How the ‘convenience generation’ is influencing the way your industry relates to themWe are please to present excerpts from a new study from Cake & Arrow, a customer experience design and innovation company, which identifies new understanding of how the insurance industry approaches and relates to emerging generations. Reprinted here with permission. Access the full study here
In recent years, there’s been no shortage of labeling, discussing, and research when it comes to Millennials. WebMD discovered that Millennials are more likely than Gen Xers and Baby Boomers to prefer speed and convenience from their healthcare professionals over comprehensive interactions (WebMD Health Services, 2016). The Washington Post has discussed how Millennials reversed a longtime trend of steady growth among warehouse clubs and supercenters, choosing the convenience of Boxed and Amazon Prime over the prices of Costco and Sam’s Club (Bhattarai, 2018). And when it comes to labeling, there’s been a few: lazy, entitled, self-centered, disloyal and spoiled.
While not all Millennials are alike, there is one term defining their generation most might agree upon– the convenience generation. From on-demand taxi services, to on-demand food delivery and on-demand entertainment, Millennials have opted for new levels of convenience unlike any other generation before them. This consensus set the path for insurance companies big and small, old and new, to embark on a journey towards convenience. Terms like “digital transformation,” “personalization,” and “on-demand,” are the chosen jargon of the industry, used in industry events, panels, webinars, and reports across the world in an attempt to set clear objectives and guidelines for companies that want to stay relevant. What’s more, these terms have been portrayed by others as promising opportunities for those willing to embrace the journey. We’re here to challenge that.
Empowered by the internet and digital technology, Millennials have opted for unprecedented levels of convenience. But as the insurance industry journeys toward convenience, is it headed in the right direction?
Deeper Than Digital
Just as technology companies copy one another’s best idea, so do insurers. While “digital” is trending in general, one formula in particular is recurring more frequently:
From “instant everything” to “actually simple” and “hassle-free,” different brands use different terms – all in the name of convenience – as they look to differentiate their offering from legacy players, e.g. paper-based, agent-dependent models.

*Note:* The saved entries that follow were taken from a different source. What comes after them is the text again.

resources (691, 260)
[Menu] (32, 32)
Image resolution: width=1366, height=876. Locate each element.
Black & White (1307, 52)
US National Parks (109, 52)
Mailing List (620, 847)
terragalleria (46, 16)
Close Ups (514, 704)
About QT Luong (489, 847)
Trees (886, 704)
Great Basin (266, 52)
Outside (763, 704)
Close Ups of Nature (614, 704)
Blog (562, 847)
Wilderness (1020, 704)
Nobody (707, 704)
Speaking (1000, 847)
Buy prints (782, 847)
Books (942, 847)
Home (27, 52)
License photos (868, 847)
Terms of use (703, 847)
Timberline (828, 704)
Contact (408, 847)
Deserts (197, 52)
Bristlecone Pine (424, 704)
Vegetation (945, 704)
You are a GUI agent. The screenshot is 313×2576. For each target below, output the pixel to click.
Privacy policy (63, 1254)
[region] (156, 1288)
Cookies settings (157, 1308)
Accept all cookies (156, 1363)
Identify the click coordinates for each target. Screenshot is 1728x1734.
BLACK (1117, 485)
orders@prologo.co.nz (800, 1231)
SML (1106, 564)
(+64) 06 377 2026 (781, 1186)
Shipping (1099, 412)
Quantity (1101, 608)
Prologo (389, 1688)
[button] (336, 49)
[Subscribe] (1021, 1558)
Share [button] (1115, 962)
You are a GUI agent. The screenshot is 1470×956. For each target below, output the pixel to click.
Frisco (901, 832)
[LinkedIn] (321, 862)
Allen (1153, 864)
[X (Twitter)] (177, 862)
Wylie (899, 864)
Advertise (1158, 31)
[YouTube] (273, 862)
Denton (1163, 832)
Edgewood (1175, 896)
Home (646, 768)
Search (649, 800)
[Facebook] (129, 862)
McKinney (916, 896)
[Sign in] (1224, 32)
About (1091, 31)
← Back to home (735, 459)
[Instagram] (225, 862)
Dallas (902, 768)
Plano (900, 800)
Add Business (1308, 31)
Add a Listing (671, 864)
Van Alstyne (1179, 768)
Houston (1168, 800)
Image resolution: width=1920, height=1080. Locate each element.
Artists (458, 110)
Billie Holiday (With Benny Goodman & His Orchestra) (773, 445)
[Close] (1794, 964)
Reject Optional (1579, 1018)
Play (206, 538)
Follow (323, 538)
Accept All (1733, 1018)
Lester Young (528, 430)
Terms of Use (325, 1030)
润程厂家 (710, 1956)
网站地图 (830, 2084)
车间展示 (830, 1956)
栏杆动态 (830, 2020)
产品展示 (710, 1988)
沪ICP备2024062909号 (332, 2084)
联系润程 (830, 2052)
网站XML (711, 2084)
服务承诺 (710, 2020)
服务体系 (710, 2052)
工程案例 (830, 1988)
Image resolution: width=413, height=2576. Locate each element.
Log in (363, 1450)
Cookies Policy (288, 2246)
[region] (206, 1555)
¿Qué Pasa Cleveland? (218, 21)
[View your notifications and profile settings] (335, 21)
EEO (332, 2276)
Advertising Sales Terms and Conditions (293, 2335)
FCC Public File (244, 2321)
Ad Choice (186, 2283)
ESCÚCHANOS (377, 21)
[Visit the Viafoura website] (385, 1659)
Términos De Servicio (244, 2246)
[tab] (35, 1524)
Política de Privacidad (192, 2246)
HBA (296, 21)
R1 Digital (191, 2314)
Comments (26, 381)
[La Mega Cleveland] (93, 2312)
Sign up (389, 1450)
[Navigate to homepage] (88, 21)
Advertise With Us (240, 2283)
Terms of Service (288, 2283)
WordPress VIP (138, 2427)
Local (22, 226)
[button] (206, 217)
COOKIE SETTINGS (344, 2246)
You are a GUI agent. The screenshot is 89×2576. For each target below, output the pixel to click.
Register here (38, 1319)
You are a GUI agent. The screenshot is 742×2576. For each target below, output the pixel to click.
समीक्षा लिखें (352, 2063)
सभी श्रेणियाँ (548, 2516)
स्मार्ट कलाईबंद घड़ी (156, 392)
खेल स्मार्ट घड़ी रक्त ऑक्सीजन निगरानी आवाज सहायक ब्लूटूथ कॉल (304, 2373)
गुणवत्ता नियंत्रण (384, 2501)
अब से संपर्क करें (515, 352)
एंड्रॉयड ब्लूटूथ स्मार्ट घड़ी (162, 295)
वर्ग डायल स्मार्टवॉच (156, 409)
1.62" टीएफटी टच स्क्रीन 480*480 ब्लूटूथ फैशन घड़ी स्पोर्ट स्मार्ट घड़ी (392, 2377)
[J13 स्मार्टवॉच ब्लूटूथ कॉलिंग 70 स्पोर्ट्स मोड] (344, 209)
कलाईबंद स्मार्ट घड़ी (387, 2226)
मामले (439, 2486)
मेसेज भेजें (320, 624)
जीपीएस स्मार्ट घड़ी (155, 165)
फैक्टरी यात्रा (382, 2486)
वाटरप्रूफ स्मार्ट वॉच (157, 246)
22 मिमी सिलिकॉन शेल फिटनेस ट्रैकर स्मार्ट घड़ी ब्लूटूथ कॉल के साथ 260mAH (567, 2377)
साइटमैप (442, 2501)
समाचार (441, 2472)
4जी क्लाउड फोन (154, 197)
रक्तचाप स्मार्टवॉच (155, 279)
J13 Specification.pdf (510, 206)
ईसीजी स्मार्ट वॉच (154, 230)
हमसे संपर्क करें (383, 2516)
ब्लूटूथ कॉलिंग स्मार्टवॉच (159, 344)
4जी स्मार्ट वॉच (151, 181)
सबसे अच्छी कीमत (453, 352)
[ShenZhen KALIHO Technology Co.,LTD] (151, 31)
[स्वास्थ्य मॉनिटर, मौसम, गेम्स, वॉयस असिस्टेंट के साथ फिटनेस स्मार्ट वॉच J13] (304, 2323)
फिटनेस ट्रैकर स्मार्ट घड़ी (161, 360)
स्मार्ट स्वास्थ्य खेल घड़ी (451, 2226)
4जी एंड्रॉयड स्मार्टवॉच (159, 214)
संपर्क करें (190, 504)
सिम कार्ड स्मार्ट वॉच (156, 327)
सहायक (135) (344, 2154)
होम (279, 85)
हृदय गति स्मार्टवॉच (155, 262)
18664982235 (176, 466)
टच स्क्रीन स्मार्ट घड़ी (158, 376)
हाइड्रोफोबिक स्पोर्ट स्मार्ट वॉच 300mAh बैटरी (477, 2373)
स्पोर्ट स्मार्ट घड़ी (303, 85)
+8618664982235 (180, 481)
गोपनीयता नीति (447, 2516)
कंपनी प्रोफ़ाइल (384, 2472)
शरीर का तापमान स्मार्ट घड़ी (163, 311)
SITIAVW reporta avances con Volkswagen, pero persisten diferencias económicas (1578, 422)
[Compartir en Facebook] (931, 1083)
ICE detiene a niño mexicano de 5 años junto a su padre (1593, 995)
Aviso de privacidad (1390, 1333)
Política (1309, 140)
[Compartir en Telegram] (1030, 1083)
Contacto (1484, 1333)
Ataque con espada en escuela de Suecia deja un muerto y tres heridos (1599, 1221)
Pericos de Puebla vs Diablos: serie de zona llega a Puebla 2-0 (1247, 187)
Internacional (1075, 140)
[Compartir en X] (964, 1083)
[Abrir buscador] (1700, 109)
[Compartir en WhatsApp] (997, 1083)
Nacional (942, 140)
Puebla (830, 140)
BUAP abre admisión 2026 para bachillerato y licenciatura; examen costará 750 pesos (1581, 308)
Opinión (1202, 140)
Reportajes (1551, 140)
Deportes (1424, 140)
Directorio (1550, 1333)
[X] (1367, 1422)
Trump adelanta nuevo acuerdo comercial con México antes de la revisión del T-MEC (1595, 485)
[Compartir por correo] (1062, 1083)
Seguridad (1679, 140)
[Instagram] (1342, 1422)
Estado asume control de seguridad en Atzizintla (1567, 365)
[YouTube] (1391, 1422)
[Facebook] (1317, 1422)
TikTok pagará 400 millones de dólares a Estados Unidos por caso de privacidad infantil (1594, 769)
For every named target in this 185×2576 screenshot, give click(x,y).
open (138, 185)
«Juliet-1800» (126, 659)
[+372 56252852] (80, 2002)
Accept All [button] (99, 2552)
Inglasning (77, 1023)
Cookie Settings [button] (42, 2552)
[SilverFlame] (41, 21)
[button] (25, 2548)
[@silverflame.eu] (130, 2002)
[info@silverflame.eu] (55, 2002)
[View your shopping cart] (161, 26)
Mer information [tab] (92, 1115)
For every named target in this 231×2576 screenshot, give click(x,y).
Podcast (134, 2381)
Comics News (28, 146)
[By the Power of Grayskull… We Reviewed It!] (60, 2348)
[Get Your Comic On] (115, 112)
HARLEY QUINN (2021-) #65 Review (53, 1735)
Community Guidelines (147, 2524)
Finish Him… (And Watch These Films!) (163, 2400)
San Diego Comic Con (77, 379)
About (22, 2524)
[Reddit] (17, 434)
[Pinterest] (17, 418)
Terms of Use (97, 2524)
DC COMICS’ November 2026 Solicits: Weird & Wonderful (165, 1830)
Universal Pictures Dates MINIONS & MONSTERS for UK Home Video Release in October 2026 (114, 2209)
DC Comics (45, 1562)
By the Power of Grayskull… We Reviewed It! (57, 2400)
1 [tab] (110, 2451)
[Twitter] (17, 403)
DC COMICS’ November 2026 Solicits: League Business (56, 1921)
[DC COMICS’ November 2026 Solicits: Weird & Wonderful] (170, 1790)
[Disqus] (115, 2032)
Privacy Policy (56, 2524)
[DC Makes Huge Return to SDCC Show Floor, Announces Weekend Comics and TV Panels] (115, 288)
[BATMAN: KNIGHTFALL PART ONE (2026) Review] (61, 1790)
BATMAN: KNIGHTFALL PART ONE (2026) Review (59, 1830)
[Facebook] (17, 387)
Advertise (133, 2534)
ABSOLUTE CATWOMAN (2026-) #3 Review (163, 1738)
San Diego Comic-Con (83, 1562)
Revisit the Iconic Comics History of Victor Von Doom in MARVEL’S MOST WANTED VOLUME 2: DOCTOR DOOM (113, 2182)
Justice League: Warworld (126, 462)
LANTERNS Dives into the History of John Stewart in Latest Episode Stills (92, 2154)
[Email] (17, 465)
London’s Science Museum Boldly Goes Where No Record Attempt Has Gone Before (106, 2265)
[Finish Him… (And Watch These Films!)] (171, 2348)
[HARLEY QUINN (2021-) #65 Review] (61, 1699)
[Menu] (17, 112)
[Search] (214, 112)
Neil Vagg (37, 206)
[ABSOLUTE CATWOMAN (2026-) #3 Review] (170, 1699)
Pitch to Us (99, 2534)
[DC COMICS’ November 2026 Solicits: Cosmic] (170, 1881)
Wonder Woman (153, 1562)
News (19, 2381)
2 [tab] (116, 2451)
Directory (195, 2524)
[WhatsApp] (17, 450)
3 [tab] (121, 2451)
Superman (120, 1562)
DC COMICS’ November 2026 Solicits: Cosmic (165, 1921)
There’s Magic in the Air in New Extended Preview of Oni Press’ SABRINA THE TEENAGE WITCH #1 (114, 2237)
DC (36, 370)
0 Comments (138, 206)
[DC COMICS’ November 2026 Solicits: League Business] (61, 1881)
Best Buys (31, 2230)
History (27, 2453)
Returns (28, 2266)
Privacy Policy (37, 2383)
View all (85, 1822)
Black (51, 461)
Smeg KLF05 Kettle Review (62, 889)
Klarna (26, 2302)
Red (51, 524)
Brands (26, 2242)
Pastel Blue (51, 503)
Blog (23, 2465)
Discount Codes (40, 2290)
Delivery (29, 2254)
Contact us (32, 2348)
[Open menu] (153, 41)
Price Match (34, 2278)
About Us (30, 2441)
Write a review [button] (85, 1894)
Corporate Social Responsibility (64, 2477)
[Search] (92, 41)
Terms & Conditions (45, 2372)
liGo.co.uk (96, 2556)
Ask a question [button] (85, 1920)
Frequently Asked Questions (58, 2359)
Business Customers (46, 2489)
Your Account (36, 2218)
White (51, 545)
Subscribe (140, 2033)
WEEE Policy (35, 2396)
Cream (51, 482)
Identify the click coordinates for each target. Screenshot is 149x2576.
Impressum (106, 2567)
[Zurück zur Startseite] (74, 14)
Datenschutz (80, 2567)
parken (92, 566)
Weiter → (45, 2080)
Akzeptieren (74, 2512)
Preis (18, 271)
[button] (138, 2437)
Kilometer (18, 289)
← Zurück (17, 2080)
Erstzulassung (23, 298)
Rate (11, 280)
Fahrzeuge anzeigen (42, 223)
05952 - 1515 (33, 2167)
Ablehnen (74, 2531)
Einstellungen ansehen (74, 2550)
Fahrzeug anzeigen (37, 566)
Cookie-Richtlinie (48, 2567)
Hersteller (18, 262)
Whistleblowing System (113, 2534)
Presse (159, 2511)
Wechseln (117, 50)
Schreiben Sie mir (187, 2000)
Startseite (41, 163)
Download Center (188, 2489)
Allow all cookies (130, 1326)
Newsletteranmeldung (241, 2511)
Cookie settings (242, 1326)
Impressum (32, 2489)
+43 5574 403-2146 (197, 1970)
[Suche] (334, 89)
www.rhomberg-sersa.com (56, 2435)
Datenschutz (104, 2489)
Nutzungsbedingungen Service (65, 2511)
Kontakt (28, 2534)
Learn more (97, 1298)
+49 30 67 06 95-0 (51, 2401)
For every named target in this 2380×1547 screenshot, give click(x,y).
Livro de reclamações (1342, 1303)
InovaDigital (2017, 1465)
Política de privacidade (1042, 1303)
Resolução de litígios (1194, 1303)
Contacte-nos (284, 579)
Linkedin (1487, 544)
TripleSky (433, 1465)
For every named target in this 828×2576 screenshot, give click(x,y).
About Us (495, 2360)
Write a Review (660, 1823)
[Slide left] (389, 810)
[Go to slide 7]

According to a 2015 study, price has the greatest influence on Millennials’ purchase decisions above all other factors, including quality, brand, store, and availability (Blackhawk Engagement Solutions, 2015). This translates to a long list of new entrants that are looking to gain market share on the concept of fair insurance (read: fair price); from pay-per-second, to pay-less-per-sweat (Vitality), to the several pay-per/pay-how/paywith-peers. Root considers itself “the first insurance company founded on the principle of fundamental fairness” (Root Insurance, 2019) Lemonade says insurance can be fair and charitable (Lemonade, 2006). Trov offers insurance exactly when you want it (Trov, 2019), which translates to consumption-based pricing. In reality, not all players can offer “killer prices” like Lemonade, but all savvy players understand they can’t ignore how much of an influence price has on distribution.
Companies such as Traverse by Travelers and Toggle by Farmers are dropping annual contracts in exchange for subscription-based pricing. Often times, you’ll find that fair and flexible simply go hand-in-hand, as evident by the value proposition of Hugo Insurance, a new entrant from Santa Monica established in 2016, offering “No downpayments. No annual contract. Just affordable liability insurance, you control,” (Hugo Insurance, 2019).
While elements of fairness and flexibility typically translate to better pricing, modern players are also looking to add value by adding benefits and perks beyond the conventional coverage offering. Toggle allows policyholders to build credit while paying rent due to its partnership with RentRack (S. Ben-Hutta, 2019). Haven Life goes beyond traditional life insurance coverage to offer a digital solution for creating legal wills (A. Ben-Hutta, 2018) (after all, 78 percent of Millennials do not have a will) (DiUlio, 2017), powered by Trust & Will–a secure online safe deposit box to manage important documents (itself powered by LifeSite, a discount for an at-home genetic health test)–and a 15 percent discount voucher for family health services at MinuteClinic. Outside of the U.S., São Paulo-based digital broker Kakau offers home and renters insurance with up to 35 services to allow policyholders to clean their apartment, replace a lost key, bring in a plumber, or enjoy access to a pet feeding service (S. Ben-Hutta, 2018).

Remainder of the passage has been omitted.